Citation :
Il y a bien une personne physique désignée par le CS et validée par l'AG (et rétribuée en sus des honoraires habituels de syndic sur les travaux) aussi curieux que cela semble vous paraitre qui est également le directeur de l'agence ET le gestionnaire de la résidence et qui se montre incompétent en tant que maitre d'ouvrage délégué.…
Rétribuée en sus des honoraires habituels du syndic sur les travauxTrès bizarre. A-t-elle été embauchée par le syndicat au titre d’un contrat de travail conclu avec le syndicat ? En ce cas l’assemblée générale peut décider de la licencier. Travaille-t-elle-t-elle au profit du syndicat comme travailleur indépendant inscrit au registre du commerce et des sociétés ou à l’URSSAF comme exerçant une profession libérale ? En ce cas l’assemblée peut résilier le contrat.

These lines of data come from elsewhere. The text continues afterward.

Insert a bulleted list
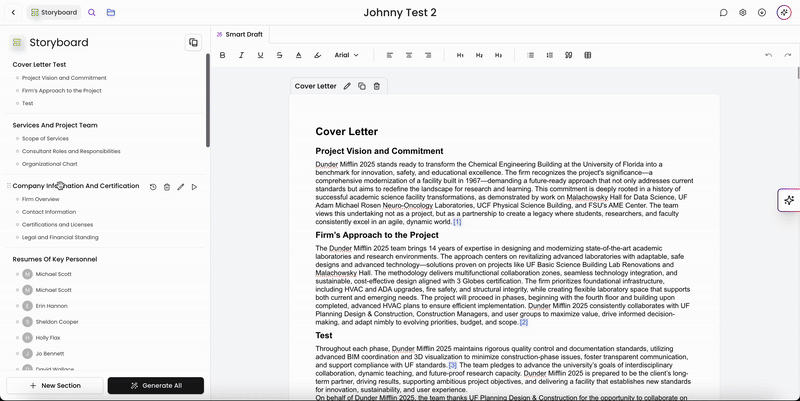Image resolution: width=800 pixels, height=401 pixels. 531,55
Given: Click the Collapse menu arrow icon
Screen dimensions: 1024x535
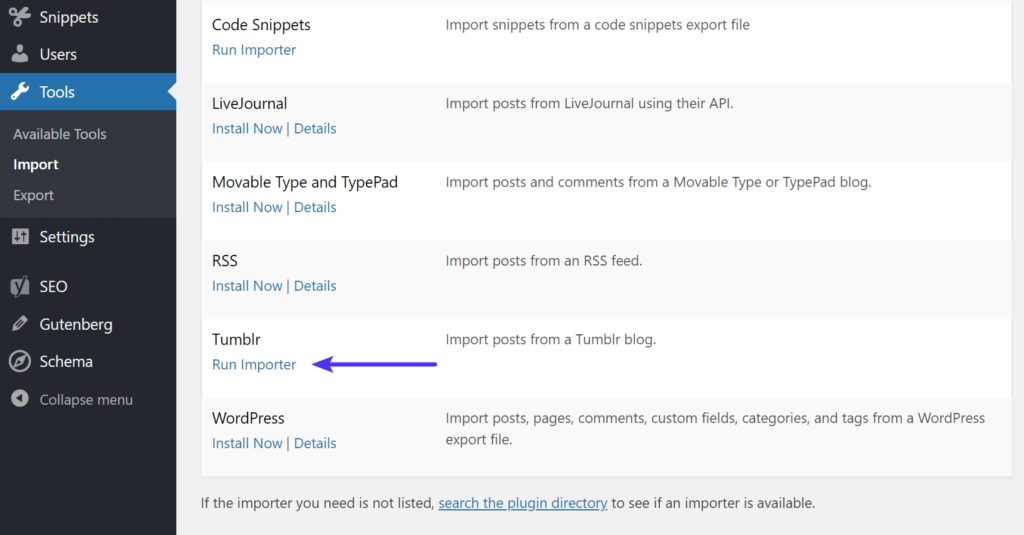Looking at the screenshot, I should pyautogui.click(x=20, y=399).
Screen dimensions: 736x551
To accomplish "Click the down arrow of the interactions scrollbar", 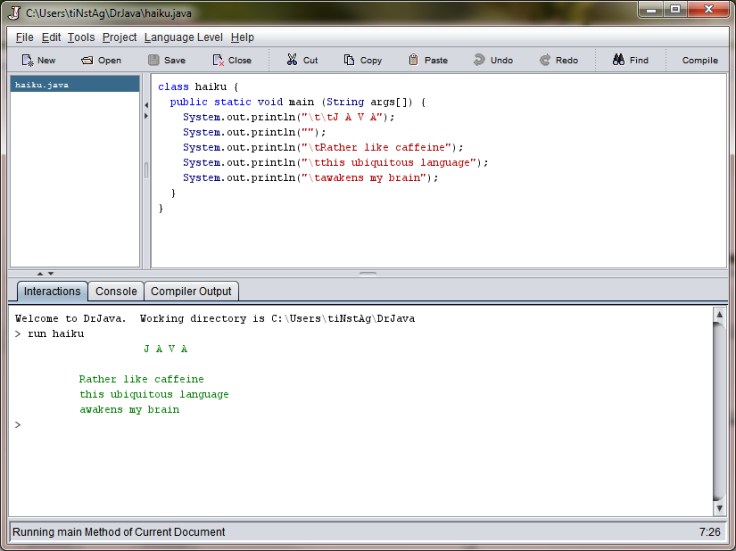I will [x=718, y=509].
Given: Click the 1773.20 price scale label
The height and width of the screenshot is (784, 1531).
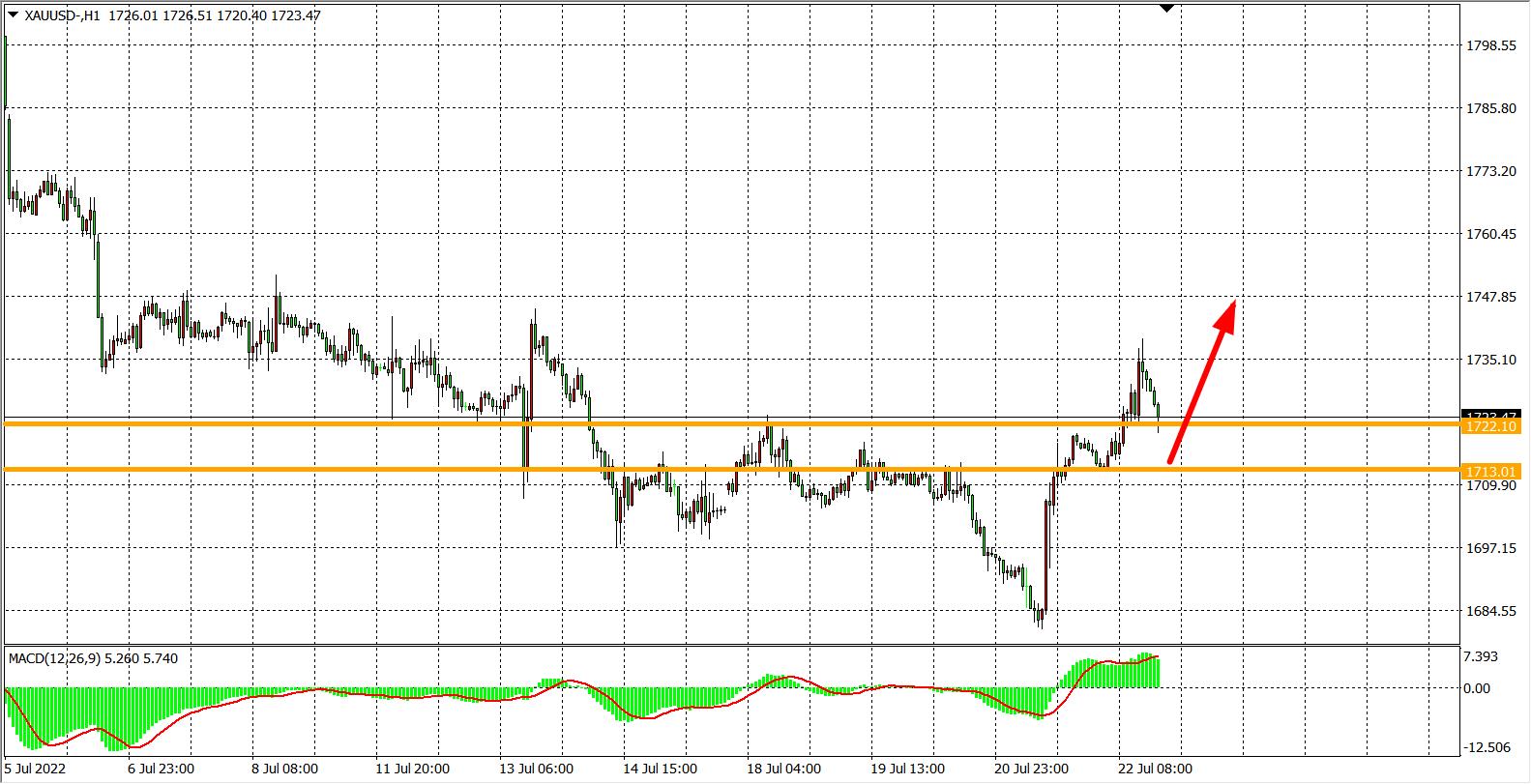Looking at the screenshot, I should 1491,171.
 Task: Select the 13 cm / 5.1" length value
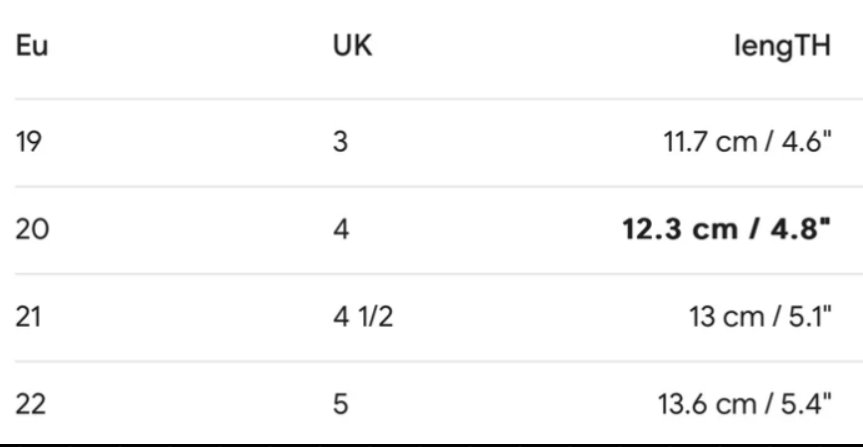tap(761, 318)
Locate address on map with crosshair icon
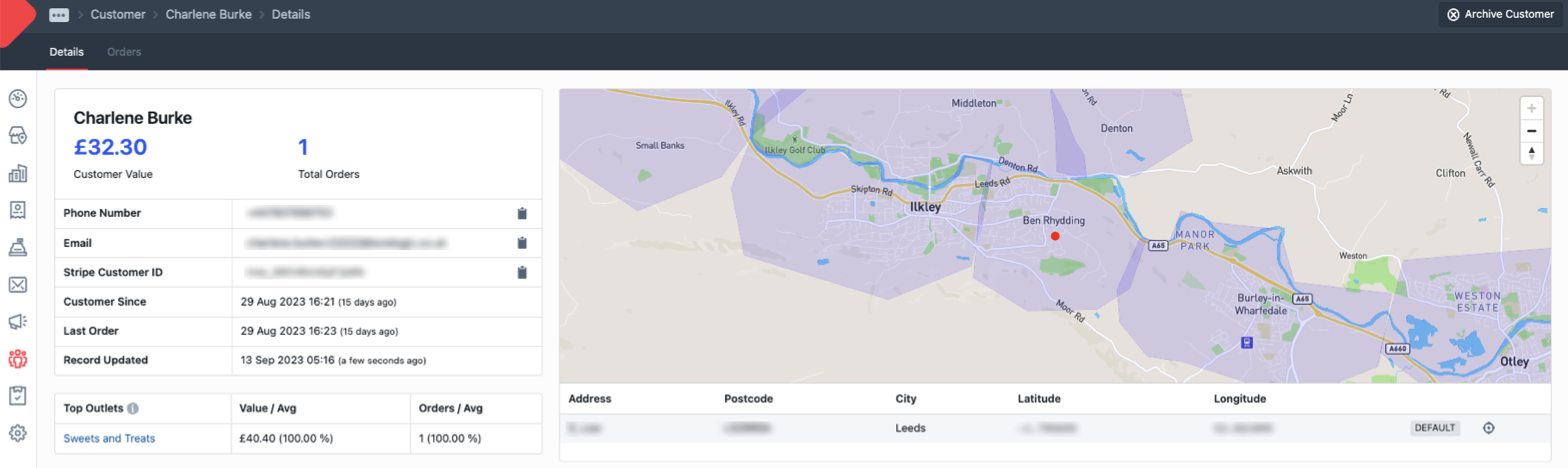1568x468 pixels. (x=1488, y=428)
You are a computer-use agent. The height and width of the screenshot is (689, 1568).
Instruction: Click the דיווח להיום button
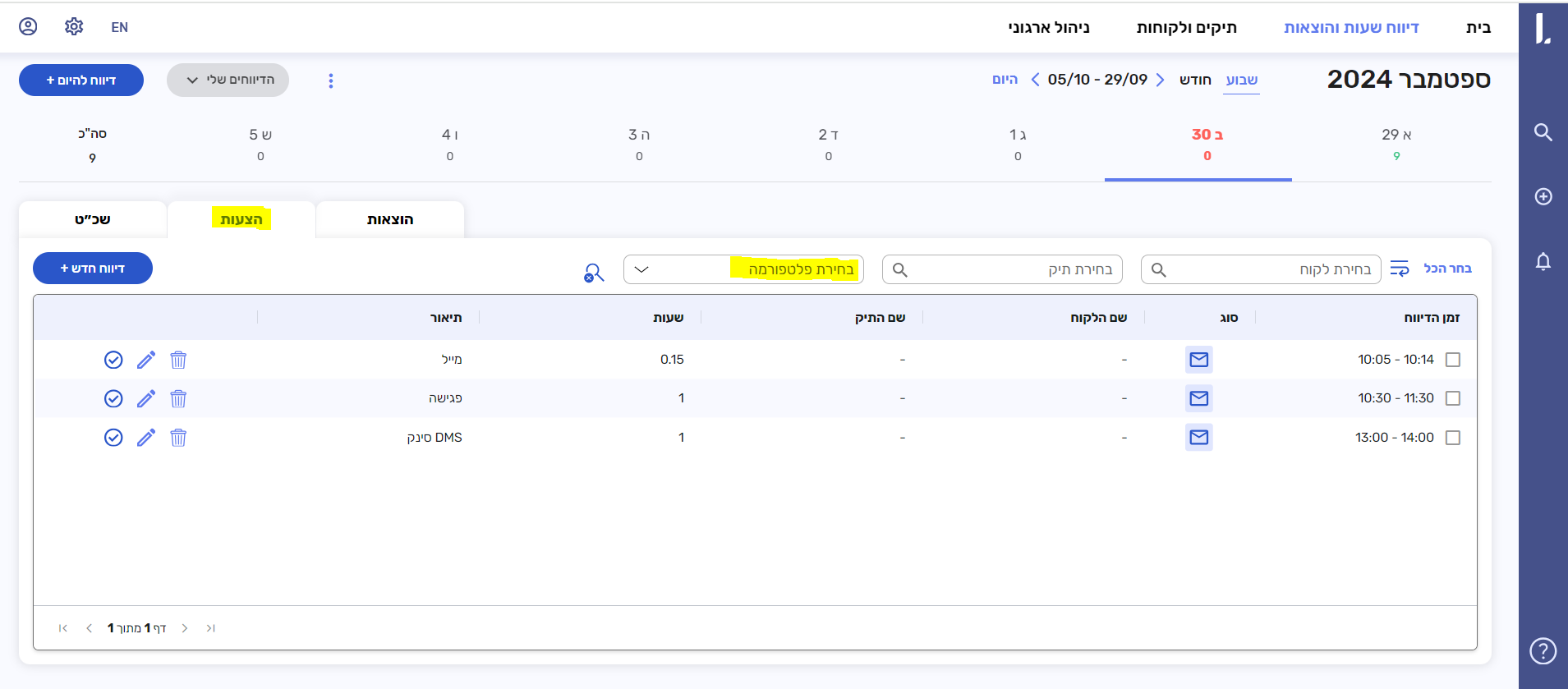point(81,80)
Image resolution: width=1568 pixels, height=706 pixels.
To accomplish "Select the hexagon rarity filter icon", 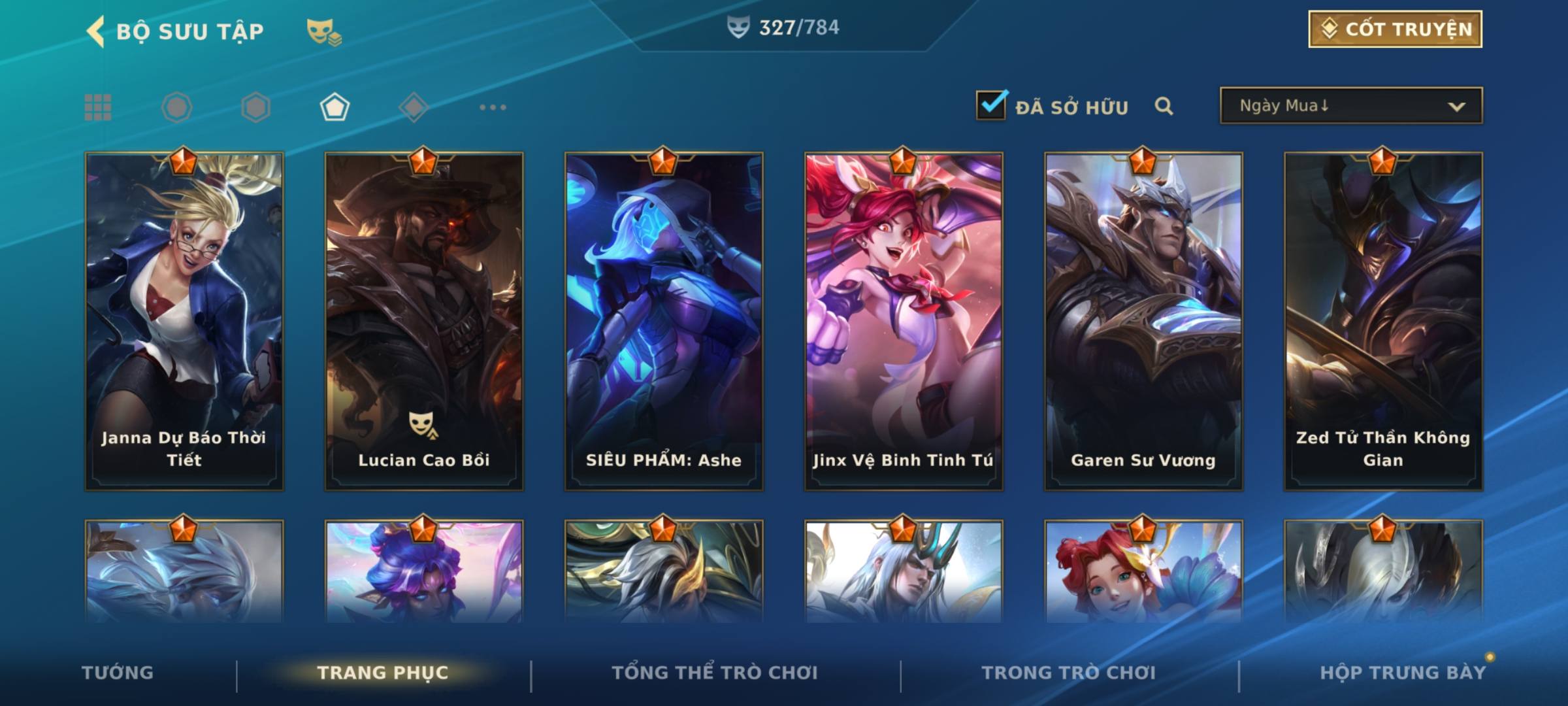I will coord(255,107).
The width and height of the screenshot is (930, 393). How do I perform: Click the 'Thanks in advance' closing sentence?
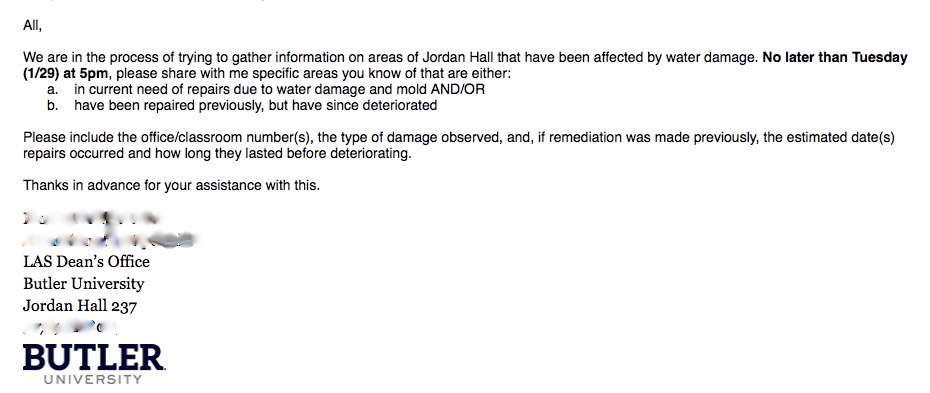[171, 186]
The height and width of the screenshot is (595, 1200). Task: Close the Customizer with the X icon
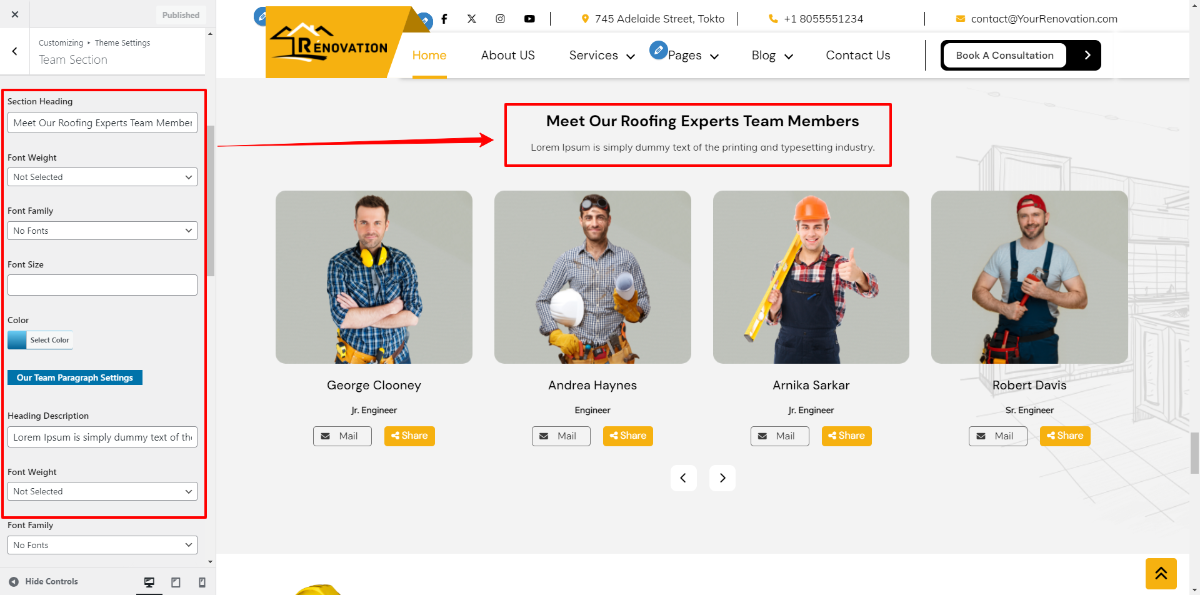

Dans les autres cas, cette personne est préposée du syndic et l’assemblée peut voter ce qu’elle veut, cela ne pourra contraindre le syndic, aussi curieux que cela vous paraisse.
Je le répète, cette histoire de maître d’ouvrage délégué est une absurdité.
Le syndic est peut-être incompétent et le syndicat peut le lui reprocher mais alors c’est au syndic de trouver les moyens de travailler efficacement. Ce n’est pas aux copropriétaires de gérer l’entreprise titulaire du mandat de syndic.
Je pense plutôt que le syndic aurait manqué à son devoir de conseil en ne proposant pas le recours à un maître d’oeuvre mais, en remplacement, la solution boiteuse d’une maîtrise d’ouvrage déléguée.
Citation :
Merci à tous pour votre éclairage théorique mais qui ne correspond en rien à la réalité des faits.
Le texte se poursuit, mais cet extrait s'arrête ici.